EXERCISE: Reproduce exactly the line that contains "Viewport: 1025px width, 596px height." and all lines that follow it in the records below, ending with the last one.

Records from a data source:

- Opening Delimiter -

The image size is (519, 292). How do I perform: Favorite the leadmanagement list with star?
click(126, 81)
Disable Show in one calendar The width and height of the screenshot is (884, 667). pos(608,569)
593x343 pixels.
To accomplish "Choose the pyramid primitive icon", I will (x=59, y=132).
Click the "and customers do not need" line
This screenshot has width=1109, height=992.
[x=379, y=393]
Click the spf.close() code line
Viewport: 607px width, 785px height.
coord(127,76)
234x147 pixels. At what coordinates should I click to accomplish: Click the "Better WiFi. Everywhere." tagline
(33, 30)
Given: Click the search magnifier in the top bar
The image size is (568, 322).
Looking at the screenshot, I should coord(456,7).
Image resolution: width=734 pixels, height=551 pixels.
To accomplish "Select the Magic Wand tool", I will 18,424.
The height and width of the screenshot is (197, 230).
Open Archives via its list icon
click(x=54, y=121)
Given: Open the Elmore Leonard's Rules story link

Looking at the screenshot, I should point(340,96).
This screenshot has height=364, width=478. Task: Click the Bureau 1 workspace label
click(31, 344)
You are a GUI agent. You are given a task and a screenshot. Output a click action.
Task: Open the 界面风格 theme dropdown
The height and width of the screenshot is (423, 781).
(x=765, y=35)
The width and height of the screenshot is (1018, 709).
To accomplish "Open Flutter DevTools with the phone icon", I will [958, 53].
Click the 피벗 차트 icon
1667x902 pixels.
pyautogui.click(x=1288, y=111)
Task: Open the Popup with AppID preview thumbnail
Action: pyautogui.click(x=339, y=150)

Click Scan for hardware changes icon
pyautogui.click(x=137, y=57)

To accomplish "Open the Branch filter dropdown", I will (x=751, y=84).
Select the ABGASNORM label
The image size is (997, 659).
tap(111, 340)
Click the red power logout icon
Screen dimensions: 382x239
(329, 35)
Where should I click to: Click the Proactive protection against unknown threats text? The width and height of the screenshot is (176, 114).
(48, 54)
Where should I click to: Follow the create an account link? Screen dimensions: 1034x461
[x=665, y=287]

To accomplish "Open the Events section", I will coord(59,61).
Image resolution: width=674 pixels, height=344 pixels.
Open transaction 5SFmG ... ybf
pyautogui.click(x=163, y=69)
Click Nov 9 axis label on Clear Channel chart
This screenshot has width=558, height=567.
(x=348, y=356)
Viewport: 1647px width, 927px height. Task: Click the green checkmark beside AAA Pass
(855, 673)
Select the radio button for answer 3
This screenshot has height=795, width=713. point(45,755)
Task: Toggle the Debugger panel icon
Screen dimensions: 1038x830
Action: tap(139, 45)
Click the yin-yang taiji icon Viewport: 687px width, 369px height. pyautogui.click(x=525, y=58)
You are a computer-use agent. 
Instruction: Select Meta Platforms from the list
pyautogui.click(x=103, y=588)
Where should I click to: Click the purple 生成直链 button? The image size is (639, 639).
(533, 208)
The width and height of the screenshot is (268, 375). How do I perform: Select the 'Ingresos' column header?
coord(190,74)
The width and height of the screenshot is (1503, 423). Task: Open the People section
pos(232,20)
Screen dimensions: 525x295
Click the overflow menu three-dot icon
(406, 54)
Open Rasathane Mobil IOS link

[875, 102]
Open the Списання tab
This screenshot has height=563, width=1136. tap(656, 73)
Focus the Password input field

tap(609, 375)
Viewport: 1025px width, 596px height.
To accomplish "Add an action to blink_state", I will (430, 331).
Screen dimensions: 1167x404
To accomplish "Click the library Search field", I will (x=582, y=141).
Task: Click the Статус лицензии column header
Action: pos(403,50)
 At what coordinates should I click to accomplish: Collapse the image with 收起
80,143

- Closing Delimiter -

RESULT OF THE EXERCISE:
Viewport: 1025px width, 596px height.
To accomplish "Add an action to blink_state", I will (430, 331).
Screen dimensions: 1167x404
To accomplish "Click the library Search field", I will (x=582, y=141).
Task: Click the Статус лицензии column header
Action: pos(403,50)
 At what coordinates should I click to accomplish: Collapse the image with 收起
80,143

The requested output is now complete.